One of the best-known quotes to come out of the Mark Twain Factory of Famous Aphorisms is: “Don’t use a five-dollar word when a fifty-cent word will do.”
That’s good advice for young writers, because money is scarce when writers are starting out, so it makes sense to use cheaper words. But as a writer matures and the royalty checks start rolling in, limiting oneself to cheap words is no longer an economically advisable or professionally pragmatic way to proceed.
The truth is, if you ever want your writing to improve, you have to start investing in more expensive words. Or, to put it another way, if you want your compositional labors to yield the most awesomely maximal dividends, you are therefore obligated to purchase at a premium price point the various adjectives, verbs, gerunds, and descriptors you use to obfuscate reality so adroitly and efficaciously on a daily basis.
I can hear the English teachers out there yelling: “No, that’s not what he meant! What Twain was saying was that good writing is not about flowery language, it’s about clear, concise communication. Short words that say exactly the right thing are much better than long words that say the same thing, but with a plethora of unnecessary extra syllables.”
As if.
Now, I’m sure Mark Twain had his reasons for saying what he said. But I’m also fairly certain it had nothing to do with advising other writers how to do their jobs better. Twain was a savvy businessman, and one of the most successful writers of his time. He could also do remedial math. So it stands to reason that if Twain could convince all the other writers of his time to buy up all the inexpensive words, he’d have all the premium luxury words to himself. Such a tactic would also limit the number of writers trying to compete for those all-important fantasmagorical super-words that go into “literature,” because no one else could afford them.
The truth is, Mark Twain did not become one of the richest and most famous writers of his era because of what he wrote. No, he became a literary legend because of his shrewd manipulation of the vocabulary market, and by leveraging his status and success to hoard higher-priced words, thereby limiting their supply and driving up their value.
How did this scheme work? Well, let’s say Mark Twain wrote a sentence with five five-dollar words, three two-dollar words, and four fifty-centers. That sentence would cost Twain thirty-three dollars. Now, suppose another writer wrote the same thing, but could only afford a couple of one-dollar words and ten fifty-centers. That writer would only pay seven dollars for his sentence.
Conventional wisdom would have you believe that the writer who used the cheaper words got the better deal. But—and here’s where Twain’s true genius kicks in—these aren’t sunk costs, they are investment dollars. Five-dollar words may cost more, but the rate of return on a five-dollar word is ten to a hundred times greater than that of a mere fifty-cent word. The average rate of return on a fifty-cent word is about ten percent, so the writer who uses a fifty-cent word is only going to make a nickel off it. But the rate of return on a five-dollar word is anywhere from a hundred to a thousand percent. That means every time Twain used a five-dollar word, he made at least five dollars off it, and sometimes up to five-hundred dollars.
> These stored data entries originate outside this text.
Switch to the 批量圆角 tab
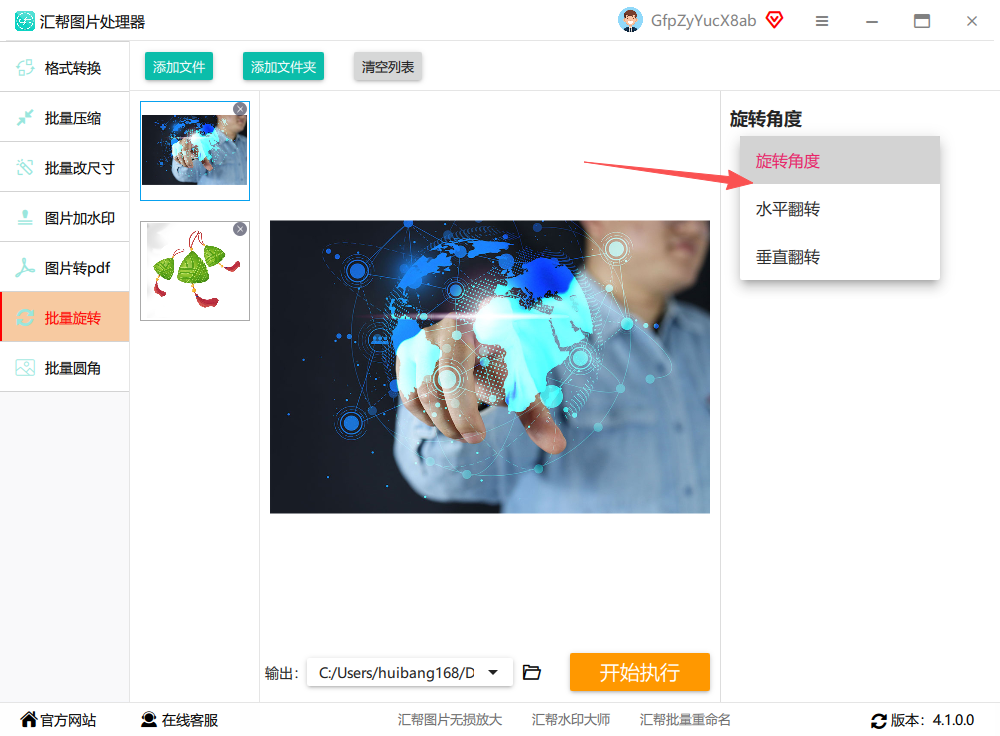1000x736 pixels. [65, 368]
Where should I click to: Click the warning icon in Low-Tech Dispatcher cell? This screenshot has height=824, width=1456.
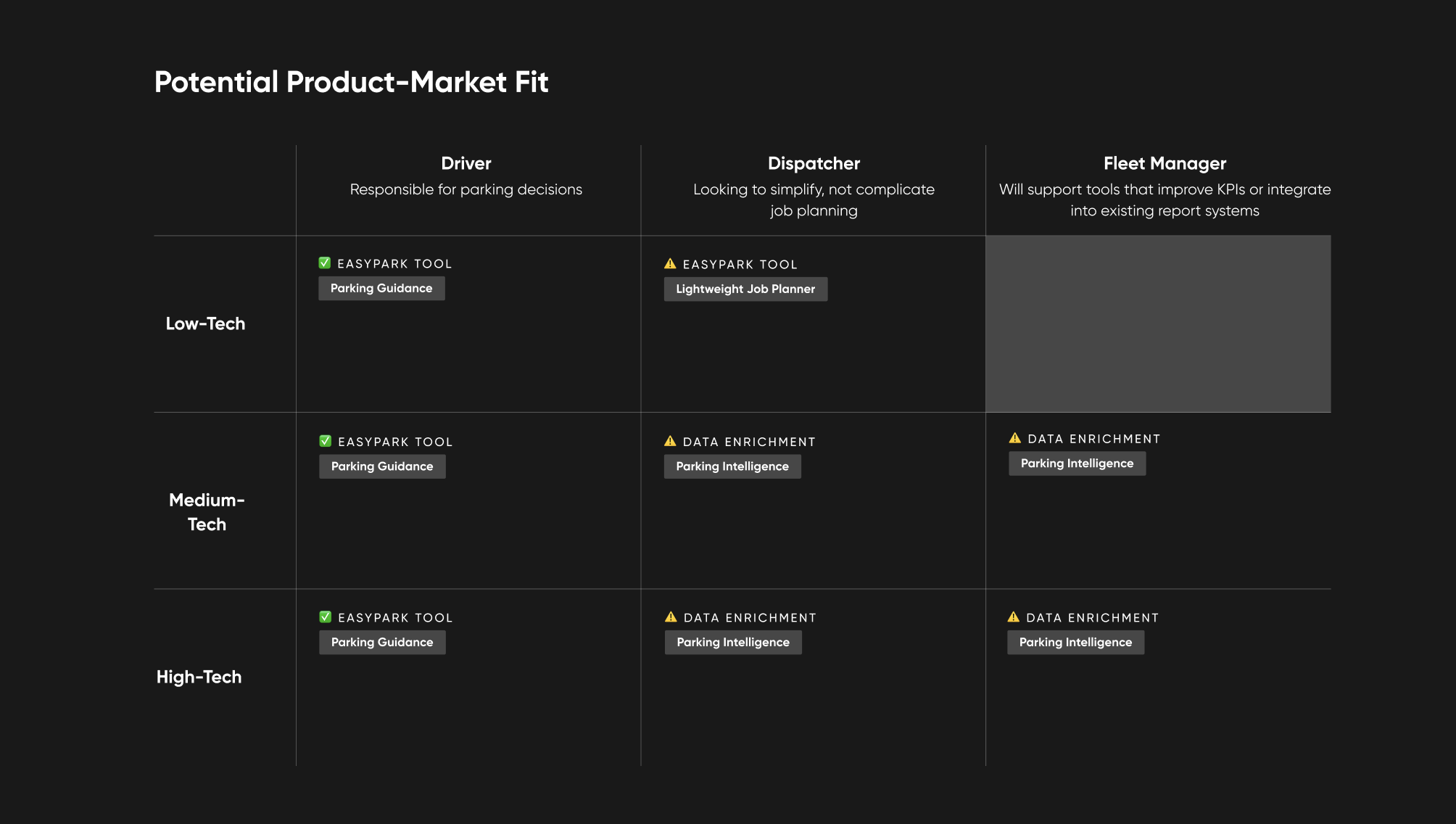pos(670,264)
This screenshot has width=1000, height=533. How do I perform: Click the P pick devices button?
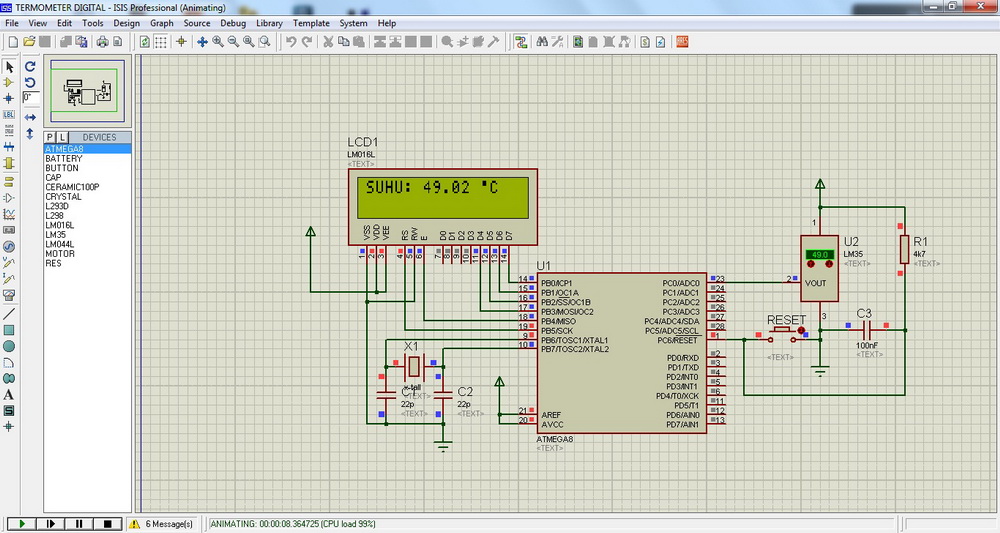[50, 137]
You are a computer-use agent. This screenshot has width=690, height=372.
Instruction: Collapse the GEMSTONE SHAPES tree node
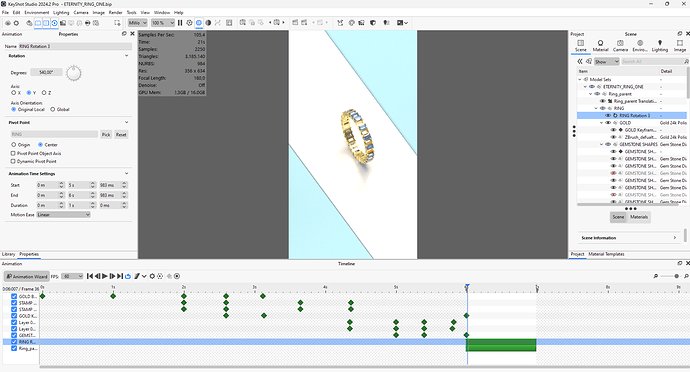tap(602, 144)
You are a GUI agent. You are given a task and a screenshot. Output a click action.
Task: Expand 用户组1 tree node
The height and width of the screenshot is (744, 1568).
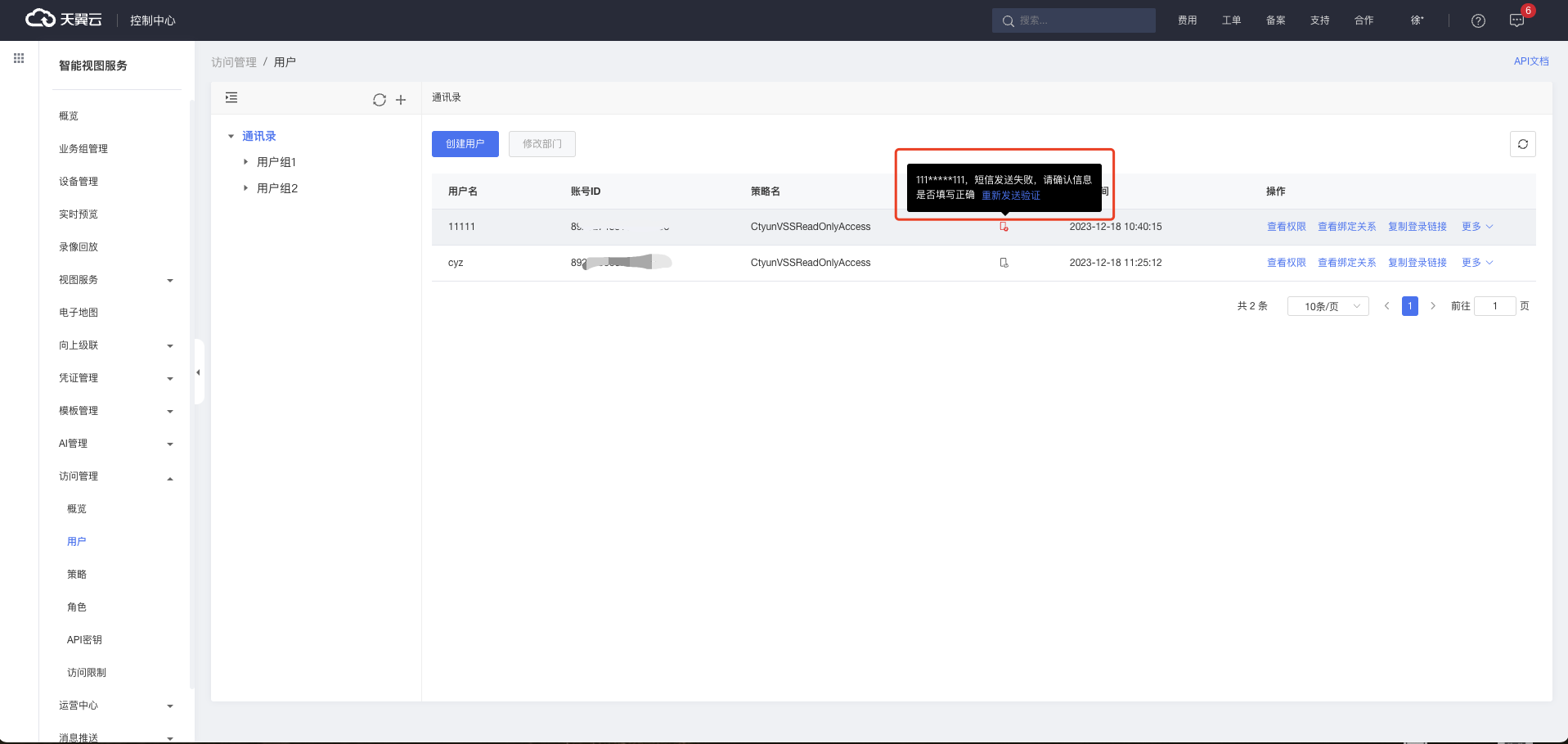pyautogui.click(x=245, y=162)
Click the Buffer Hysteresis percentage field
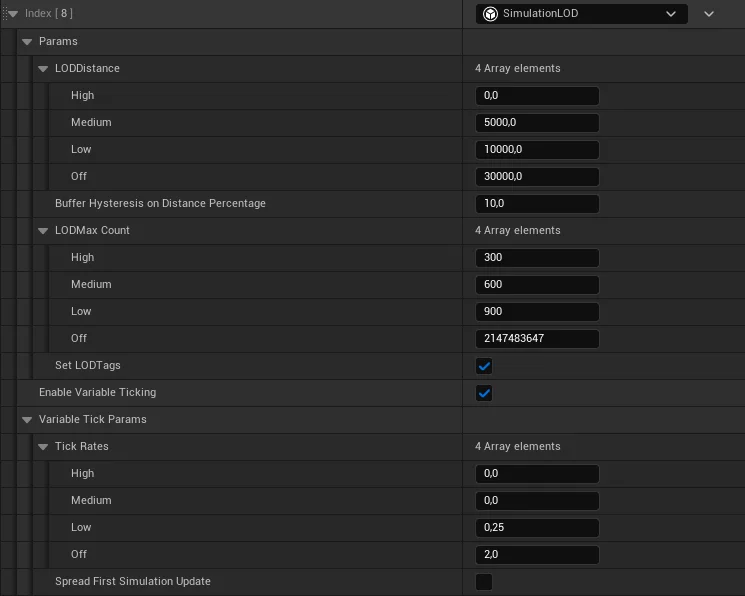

If you do the math the way Mark Twain did, the writer who only invested seven dollars into his sentence made a mere seventy cents, while Twain—who invested thirty-three dollars—got anywhere from $33 to $3,300 back. Throw in the multiplication effect of a review in the New Yorker and a national literary prize, and one five-dollar word by Mark Twain could amount to as much as $10,000. Adjusted for inflation, that’s close to a million dollars a word!
Mark Twain used this simple economic principle to become one of the greatest writers of all time. The more he made, the more he invested in better words, eventually buying up all the ten- and twenty-dollar words as well. Rumor has it he even had a gold-plated, thousand-dollar word mounted in his smoking room. By the end of his life, in fact, Twain controlled ninety-nine percent of all the nation’s literary vocabulary, leaving all the other writers of his time to fight over the remaining one-percent of words available. No one could compete.
When, on occasion, his fellow writers complained, Twain’s rejoinder was, “Cheer up, it’s not like I own the alphabet. Yet.”
So go ahead, be a chump and use fifty-cent words if you want. But if you really want to crack the big time, it’s time to escalate your fiduciary commitment to polysyllabic syntactification. Trust me, you don’t want to live in a world where only a handful of best-selling writers control all the best words. Telling a good story isn’t easy if all you have to work with is the vocabulary no one else wants.